Records from a data collection:

▼

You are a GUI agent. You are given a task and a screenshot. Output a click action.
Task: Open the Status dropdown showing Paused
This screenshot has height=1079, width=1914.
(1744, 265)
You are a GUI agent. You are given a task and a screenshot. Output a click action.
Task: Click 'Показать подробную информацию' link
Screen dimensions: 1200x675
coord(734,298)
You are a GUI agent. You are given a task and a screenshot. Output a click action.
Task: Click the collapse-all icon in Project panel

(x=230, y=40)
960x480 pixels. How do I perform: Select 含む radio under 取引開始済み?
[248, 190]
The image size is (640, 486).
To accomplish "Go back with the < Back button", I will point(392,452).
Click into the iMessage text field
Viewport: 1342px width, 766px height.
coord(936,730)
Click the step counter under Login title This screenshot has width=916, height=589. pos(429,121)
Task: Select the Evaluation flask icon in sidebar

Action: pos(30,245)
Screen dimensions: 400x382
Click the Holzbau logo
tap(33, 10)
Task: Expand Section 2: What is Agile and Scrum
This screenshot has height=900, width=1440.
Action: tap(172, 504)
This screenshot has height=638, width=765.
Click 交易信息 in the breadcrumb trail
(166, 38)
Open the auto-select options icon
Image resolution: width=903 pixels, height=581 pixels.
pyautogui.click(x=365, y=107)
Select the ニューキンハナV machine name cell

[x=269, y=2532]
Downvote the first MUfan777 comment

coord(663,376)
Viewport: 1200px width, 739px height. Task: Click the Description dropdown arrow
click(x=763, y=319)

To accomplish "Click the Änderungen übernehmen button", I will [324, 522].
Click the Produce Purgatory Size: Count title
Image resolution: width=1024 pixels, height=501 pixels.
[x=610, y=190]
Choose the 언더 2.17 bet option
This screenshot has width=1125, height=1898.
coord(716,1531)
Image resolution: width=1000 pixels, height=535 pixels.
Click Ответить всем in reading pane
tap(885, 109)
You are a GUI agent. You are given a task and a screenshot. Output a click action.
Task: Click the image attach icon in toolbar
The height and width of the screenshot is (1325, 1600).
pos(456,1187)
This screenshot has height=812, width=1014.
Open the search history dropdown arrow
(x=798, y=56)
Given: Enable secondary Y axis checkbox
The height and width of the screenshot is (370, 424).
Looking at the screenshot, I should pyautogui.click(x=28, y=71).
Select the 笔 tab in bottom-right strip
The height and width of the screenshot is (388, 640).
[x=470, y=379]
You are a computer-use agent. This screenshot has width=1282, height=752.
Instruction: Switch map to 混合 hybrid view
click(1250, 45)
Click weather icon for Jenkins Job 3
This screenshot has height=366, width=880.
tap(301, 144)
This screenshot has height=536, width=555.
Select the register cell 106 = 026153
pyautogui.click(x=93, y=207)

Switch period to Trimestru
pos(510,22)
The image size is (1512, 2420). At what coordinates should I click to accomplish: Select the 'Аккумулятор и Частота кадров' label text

▲

**WORK TO BE COMPLETED:** Every line from the one containing "Click weather icon for Jenkins Job 3" to the end of the entries must be set down exactly, with none omitted and none added.

**RESPONSE TO THIS TASK:**
Click weather icon for Jenkins Job 3
This screenshot has height=366, width=880.
tap(301, 144)
This screenshot has height=536, width=555.
Select the register cell 106 = 026153
pyautogui.click(x=93, y=207)

Switch period to Trimestru
pos(510,22)
The image size is (1512, 2420). At what coordinates should I click to accomplish: Select the 'Аккумулятор и Частота кадров' label text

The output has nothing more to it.